首页> 中文期刊>中国循证心血管医学杂志 >心力衰竭超声指数及N末端脑钠肽前体对慢性心力衰竭患者心功能的评估价值

心力衰竭超声指数及N末端脑钠肽前体对慢性心力衰竭患者心功能的评估价值

     

摘要

目的 探讨心力衰竭超声指数及N末端脑钠肽前体(NT-proBNP)对慢性心力衰竭(CHF)患者心功能的评估价值.方法 选取2015年1月~2016年6月于廊坊市第四人民医院就诊的CHF患者92例(心衰组),根据纽约心功能分级(NYHA分级)分为心功能Ⅰ级10例、心功能Ⅱ级21例、心功能Ⅲ级33例和心功能Ⅳ级28例,根据左室射血分数(LVEF)分为舒张性心力衰竭者29例和收缩性心力衰竭者63例.对照组为性别与年龄与心衰组相匹配的健康体检者50例.对所有入选者进行心衰超声指数评分和血浆NT-proBNP水平测定.结果 ①与对照组相比,心衰组心力衰竭超声指数、血浆NT-proBNP水平升高及LVEF降低,差异有统计学意义(P<0.05).随着心功能分级的增高,心衰超声指数评分与血浆NT-proBNP水平逐渐升高,LVEF逐渐下降,组间比较差异有统计学意义(P<0.05).②收缩性心力衰竭患者心衰超声指数评分、血浆NT-proBNP水平高于舒张性心力衰竭患者,差异有统计学意义(P<0.05).③血浆NT-proBNP水平与心衰超声指数呈正相关,差异有统计学意义(r=0.826,P<0.05),与LVEF呈负相关,差异有统计学意义(r=-0.613,P<0.05).结论 心力衰竭超声指数评分和血浆NT-proBNP可进一步提高CHF的临床诊断水平,可作为综合评价CHF患者心功能状态的重要指标.%Objective To investigate the appraisal value of heart failure echocardiography index (HFEI) and N-terminal pro-brain natriuretic peptide (NT-proBNP) to heart function in patients with chronic heart failure (CHF). Methods CHF patients (n=92) were chosen (CHF group) from the Fourth People's Hospital of Langfang City from Jan. 2015 to June 2016, and then divided, according to NYHA standard, into class I group (n=10), class II group (n=21), class III group (n=33) and class IV group (n=28). All patients were again divided into diastolic heart failure group (n=29) and systolic heart failure group (n=63) according to left ventricular ejection fraction (LVEF). The healthy controls (n=50) with matched sex and age were chosen into control group.

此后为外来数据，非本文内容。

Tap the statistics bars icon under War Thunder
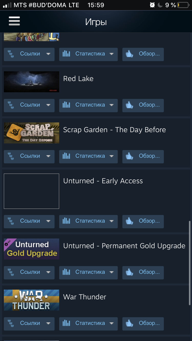[x=66, y=323]
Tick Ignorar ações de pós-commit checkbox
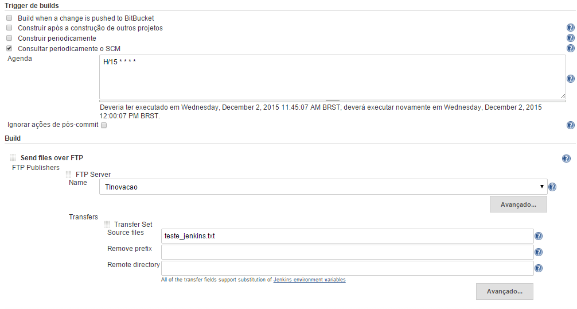The height and width of the screenshot is (309, 577). (104, 125)
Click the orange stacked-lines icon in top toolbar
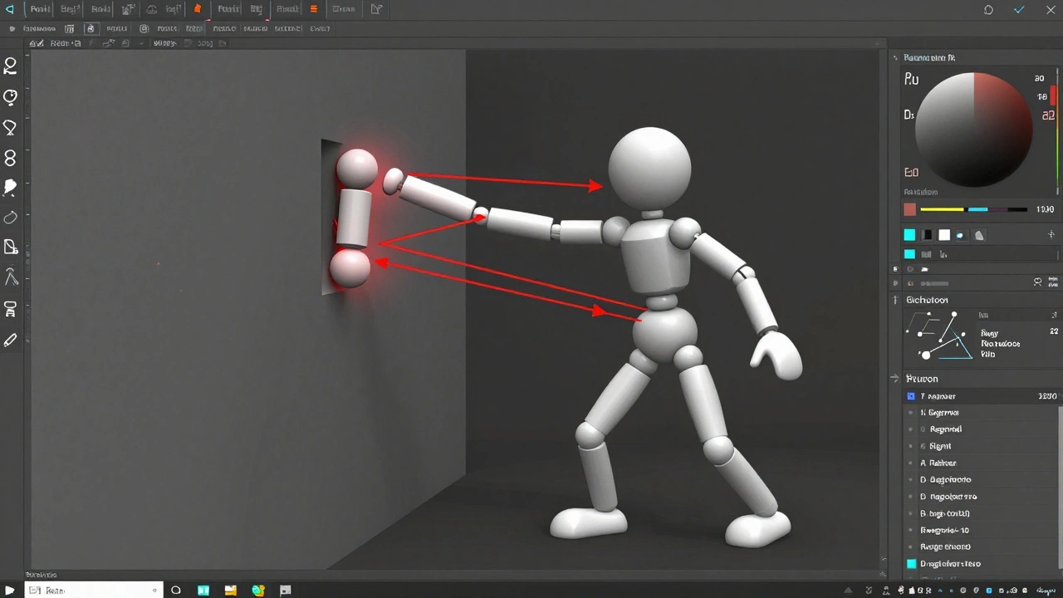Screen dimensions: 1063x598 pyautogui.click(x=313, y=9)
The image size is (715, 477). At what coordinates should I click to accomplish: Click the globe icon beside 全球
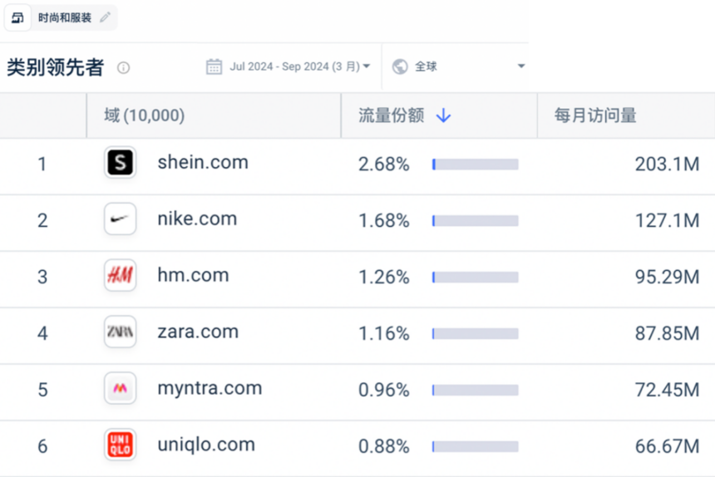click(x=400, y=66)
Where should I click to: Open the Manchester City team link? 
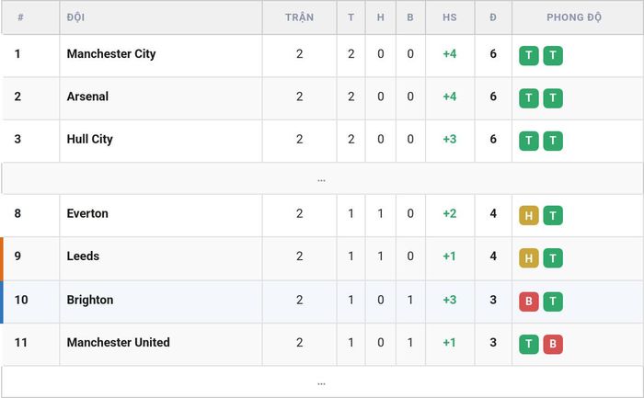(111, 53)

The scores of HFEI and level of plasma NT-proBNP were detected in all groups.Results ①HFEI and level of plasma NT-proBNP increased and LVEF decreased in CHF group compared with control group (P<0.05). As the increase of NYHA class, the scores of HFEI and level of plasma NT-proBNP increased gradually, and LVEF decreased gradually, and comparison among groups had statistical difference (P<0.05). ②The scores of HFEI and level of plasma NT-proBNP were higher in systolic heart failure group than that in diastolic heart failure group (P<0.05). ③The level of plasma NT-proBNP was positively correlated to HFEI (r=0.826,P<0.05), and negatively correlated to LVEF (r=-0.613,P<0.05).Conclusion The scores of HFEI and level of plasma NT-proBNP can further improve the diagnostic level of CHF in clinic, which can be taken as an important indicator for reviewing comprehensively heart function in CHF patients.